Fauci flew into action, arranging the February 1 conference call which would eventually include NIH boss Francis Collins, Farrar and a handful of leading researchers, including Andersen and Holmes. None of the participants have divulged exactly what was said, and emails referring to its contents have been redacted in their entirety. But according to Republicans on the House Committee on Oversight and Reform and the House Judiciary Committee who viewed the original emails, many of the leading scientists on the call believed that a lab leak was at least as likely as the zoonotic spillover that had been widely suggested as the origin of the virus, if not more so.
Despite this, just three days after the conference call, a dramatic reversal took place regarding the scientists’ assessment of the possible origin of the virus. In a February 4 email that Andersen wrote to the National Academies of Sciences, Engineering, and Medicine, and which was forwarded to the White House Office of Science and Technology Policy, Andersen claimed the data “conclusively show” that the virus was not engineered and that speculation about a possible lab leak was nothing more than “conspiracy” and “fringe” theories spread by “crackpots.”

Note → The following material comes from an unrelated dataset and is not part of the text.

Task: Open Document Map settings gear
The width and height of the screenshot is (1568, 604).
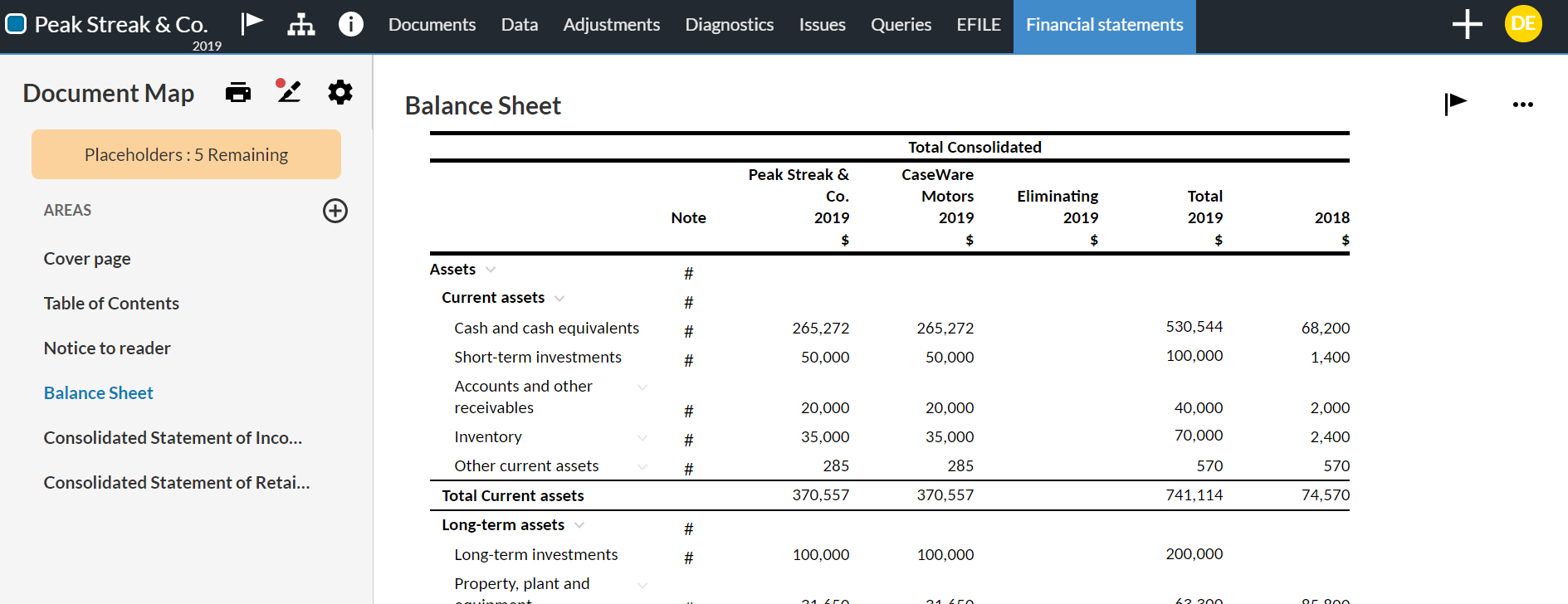Action: [x=339, y=92]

On the same day Andersen sent his White House-bound email referring to the “conspiracy,” “fringe,” “crackpot” theory that he himself had laid out seventy-two hours earlier, and just two days after Harvard Medical School’s dean contacted Fauci on behalf of Evergrande, another key development took place, this one (until now) almost entirely overlooked regarding the role it may have played in the effort to shape the narrative about the pandemic’s origin: the Chinese real estate firm on whose behalf George Daley had contacted Fauci pledged a $115 million donation to Harvard Medical School.